While doctors knew that Ellis’ mitral valve was not healthy, his mother said that they were hoping that the procedure would be enough. However, while recovering from the procedure, three weeks later, things were still not going well for the baby, she said

“He wasn’t eating and gaining weight. So that’s when they replaced his mitral valve. We were so glad to hear his voice. They replaced his mitral valve with the smallest mechanical valve ever, 15 millimeters, about the size of a dime. And here he is now and all of that took place in the first two months of his life,” she said.

“We now know that having this new hybrid OR would have made a procedure like his, if it needed to go to open heart surgery…that they would have been able to keep him in one place and just move around some other people,” she said. “So it sounds like having this new hybrid OR can really, really save a lot of children’s lives without having any time in between.”

Connecticut Children’s COO Bob Duncan said that Ellis is one of an untold number of children who are going to have a chance and a healthier future, due to the work of their expert surgeons and now what can be done in the new hybrid OR.

“Today is an amazing and exciting day in the history of Connecticut Children’s Hospital and in the history of Connecticut,” he said about the facility opening. “But more importantly for children’s health.

“Here at Connecticut Children’s, we always strive to do what’s best for kids. And to do that, we have to think big. And we have to think innovative. And in my … opinion is something we do very well here. This [hybrid OR] room does it all. More importantly, it will make a substantial impact on the lives and the health of children,” he said.
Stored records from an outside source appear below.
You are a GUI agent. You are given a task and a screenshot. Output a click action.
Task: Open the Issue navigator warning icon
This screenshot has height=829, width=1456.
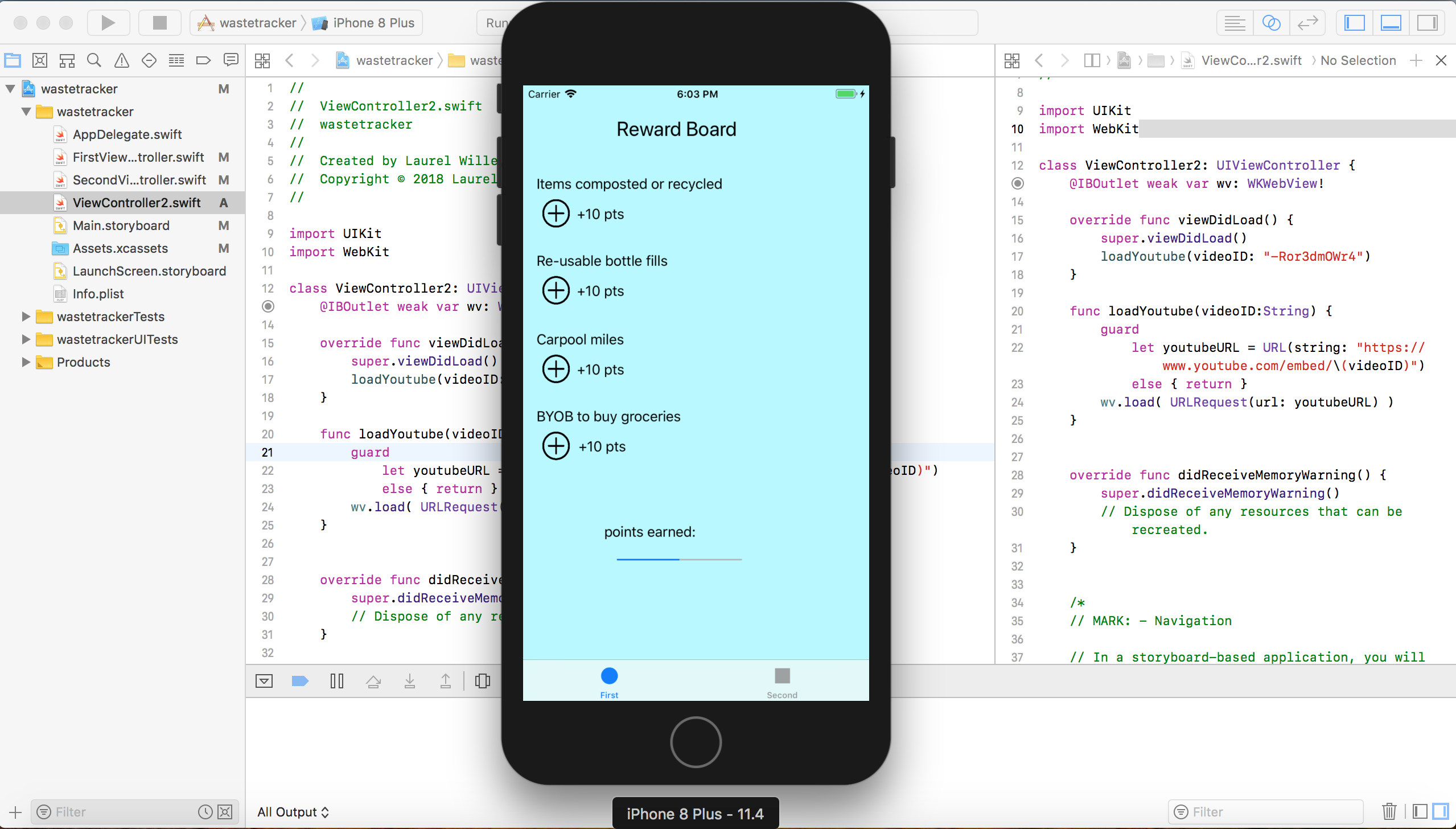tap(121, 60)
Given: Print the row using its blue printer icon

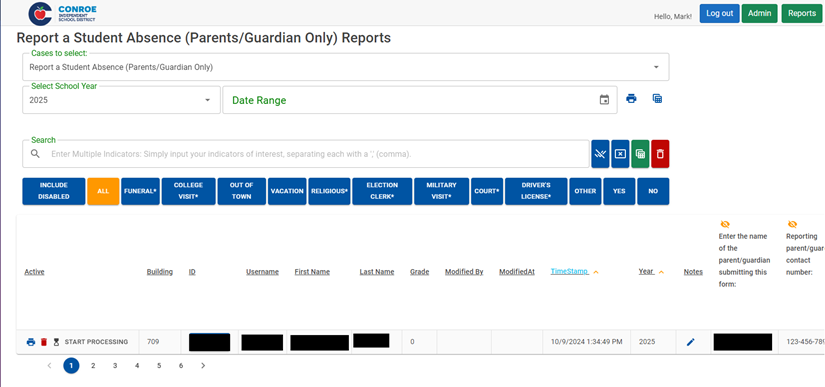Looking at the screenshot, I should (x=31, y=342).

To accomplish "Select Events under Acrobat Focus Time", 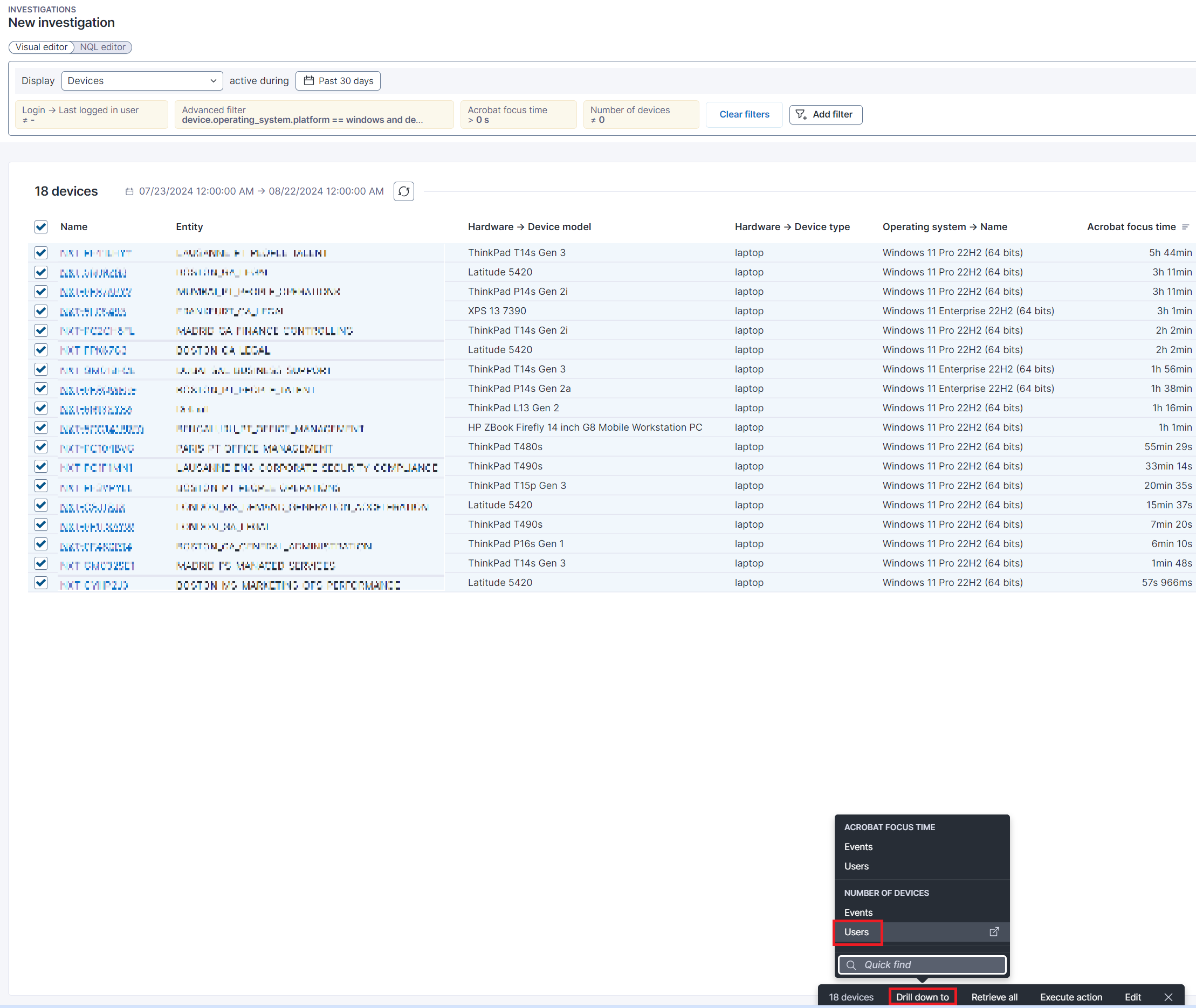I will point(858,847).
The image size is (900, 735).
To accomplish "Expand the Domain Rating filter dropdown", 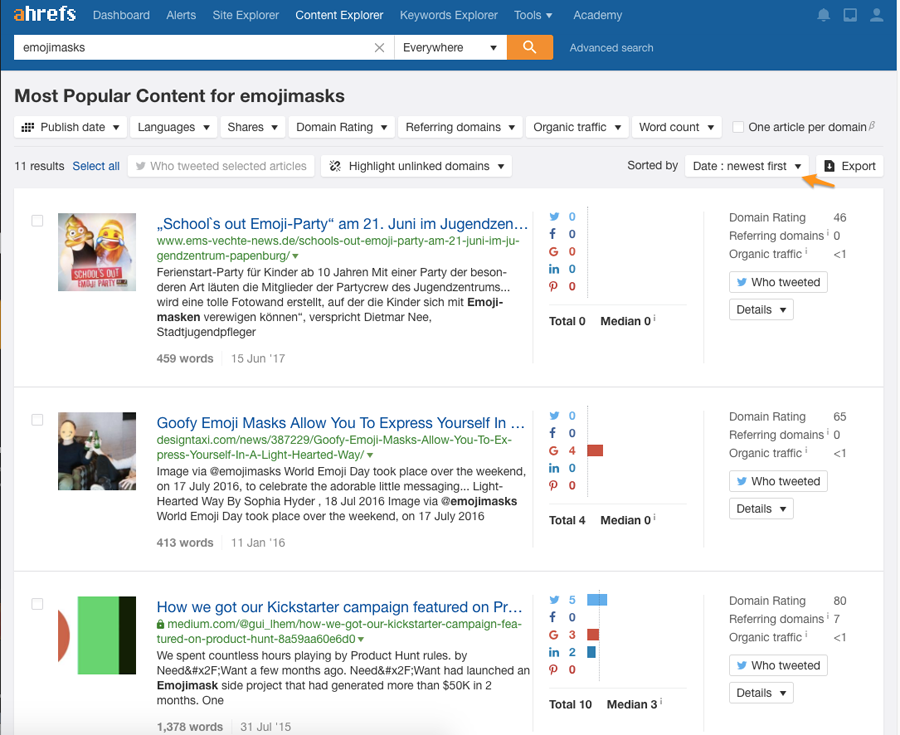I will click(341, 127).
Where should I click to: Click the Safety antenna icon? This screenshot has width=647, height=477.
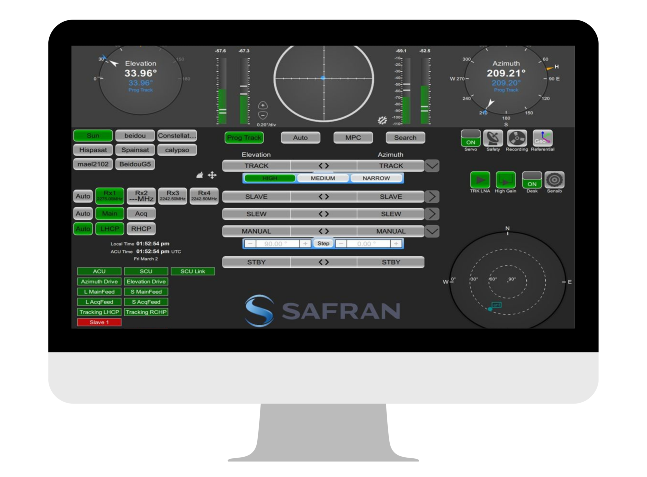(x=493, y=138)
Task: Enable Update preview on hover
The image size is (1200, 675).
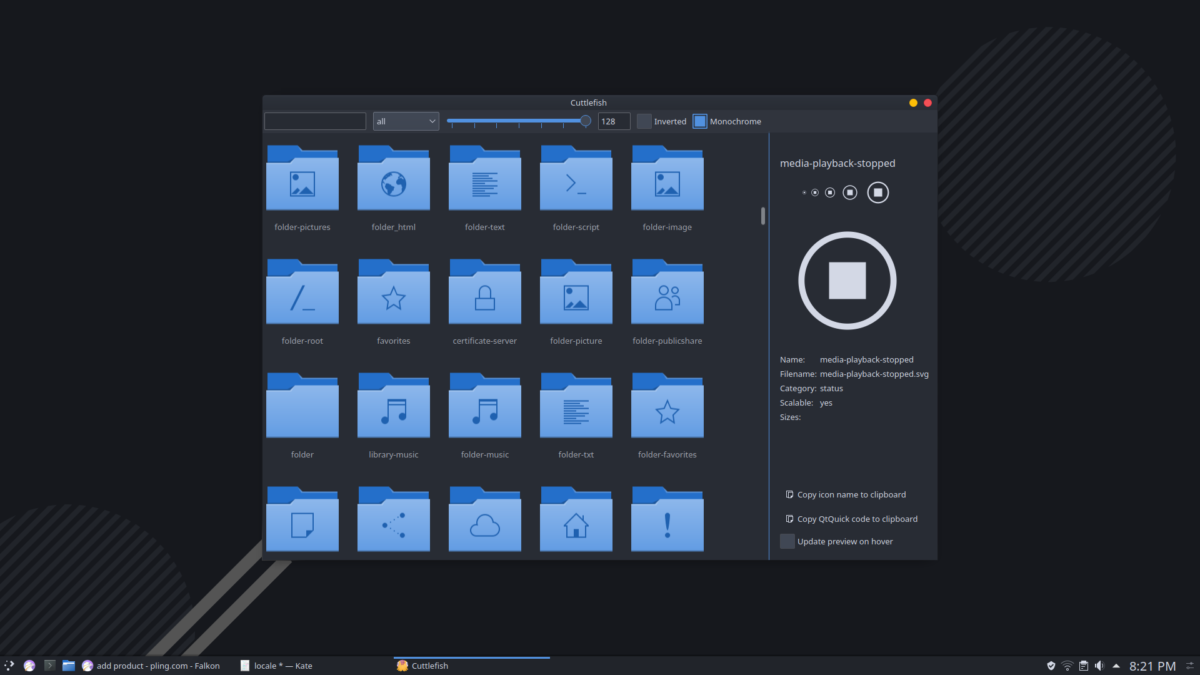Action: [787, 540]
Surgeon-in-Chief Dr. Christine Finck said that having the new hybrid OR means that children should not be treated as little adults, but are in need of specialized care.
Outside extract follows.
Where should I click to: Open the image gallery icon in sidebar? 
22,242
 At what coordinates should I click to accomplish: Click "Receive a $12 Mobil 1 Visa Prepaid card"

“Here at Connecticut Children’s we are going to be able to deliver that care in this special room,” she said. “We’re going to be able to combine state of the art imaging technology with routine procedures such as open surgical procedures or minimally invasive procedures. This is fantastic.

“This means that we can improve precision and the care that we give to children …” she said.

Finck said the two-in-one surgery, supported by advanced real time imaging “is what defines hybrid.

“Hybrid means that you can go from imaging to surgery back to imaging. And what’s going to happen [is] our kids are going to get the best care ever,” she said.